O que fazer -
Transcreva, sem qualquer alteração, o trecho do texto sobre a exposição de Monica Sartori que vai de "Na arte brasileira, o" até "sensualidade e despojamento.".

Texto apresentado -
━━━
RONALD POLITO*

O Museu Inimá de Paula apresenta a exposição “Homenagem ao cerrado/ Campos rupestres”, da artista plástica Monica Sartori. Trata-se de uma excelente mostra de uma artista que atingiu a plena maturidade em suas criações. Essencialmente uma desenhista, mas não apenas, Monica vem há décadas desenvolvendo sua pesquisa plástica em que a linha ocupa o proscênio. Desenho, como sabemos, é “registro muito próximo do processo mental, da ideia que está nascendo”, “é o desenho que pare o mundo” (Roberto Pontual).





Na arte brasileira, o desenho, para Tadeu Chiarelli, sempre ocupou lugar de destaque, da Colônia à arte atual, influenciando a pintura, a escultura e outros campos de criação. Nas últimas décadas, no final dos anos 1960 e principalmente nos anos 1970, o país viu se formar uma constelação de bons desenhistas, muitos de Minas Gerais.

Monica é herdeira desse movimento. Surgindo com seus primeiros trabalhos nos anos 1980, vem desenvolvendo obra de grande coerência plástica, não apenas no desenho, como também na gravura e na pintura. Se havia alguma figuração humana nos anos iniciais, daí em diante ela se centrou em captar paisagens, a natureza, com destaque para as montanhas de Minas, tema tão frequentado, mas renovado por seu trabalho ao desenvolvê-lo como sugestão, insinuação, quando o relevo mineiro ressurge com grande sensualidade e despojamento.
━━━
Material fornecido -

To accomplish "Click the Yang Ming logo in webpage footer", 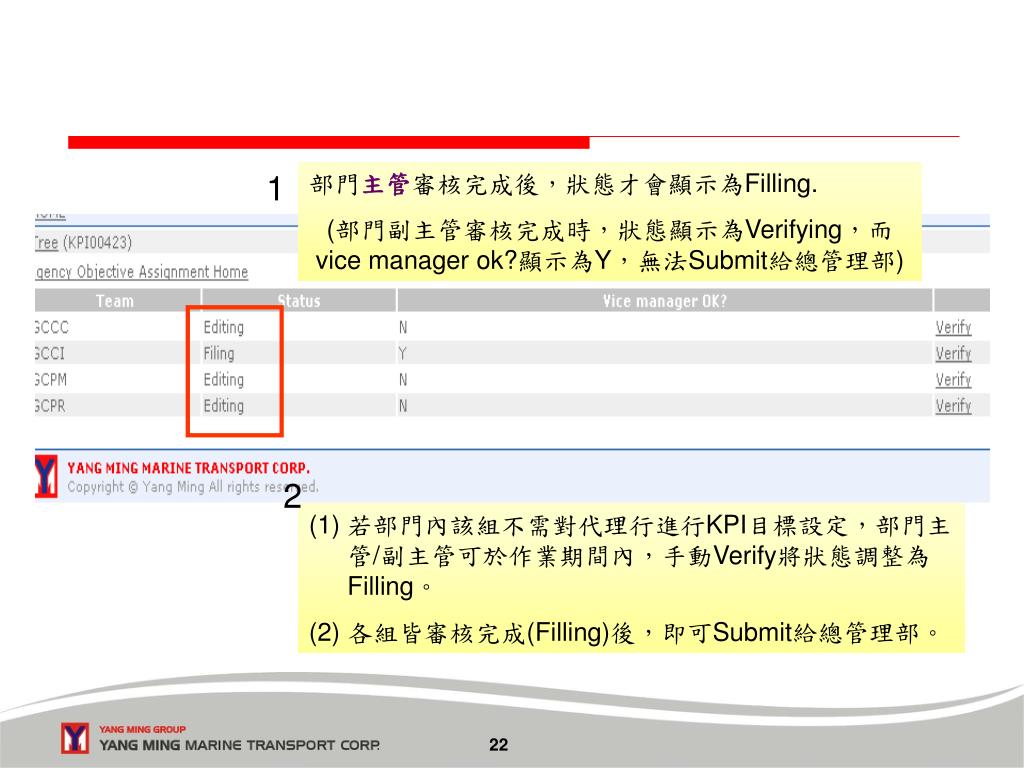I will pyautogui.click(x=46, y=476).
━━━
Resposta -
Na arte brasileira, o desenho, para Tadeu Chiarelli, sempre ocupou lugar de destaque, da Colônia à arte atual, influenciando a pintura, a escultura e outros campos de criação. Nas últimas décadas, no final dos anos 1960 e principalmente nos anos 1970, o país viu se formar uma constelação de bons desenhistas, muitos de Minas Gerais.

Monica é herdeira desse movimento. Surgindo com seus primeiros trabalhos nos anos 1980, vem desenvolvendo obra de grande coerência plástica, não apenas no desenho, como também na gravura e na pintura. Se havia alguma figuração humana nos anos iniciais, daí em diante ela se centrou em captar paisagens, a natureza, com destaque para as montanhas de Minas, tema tão frequentado, mas renovado por seu trabalho ao desenvolvê-lo como sugestão, insinuação, quando o relevo mineiro ressurge com grande sensualidade e despojamento.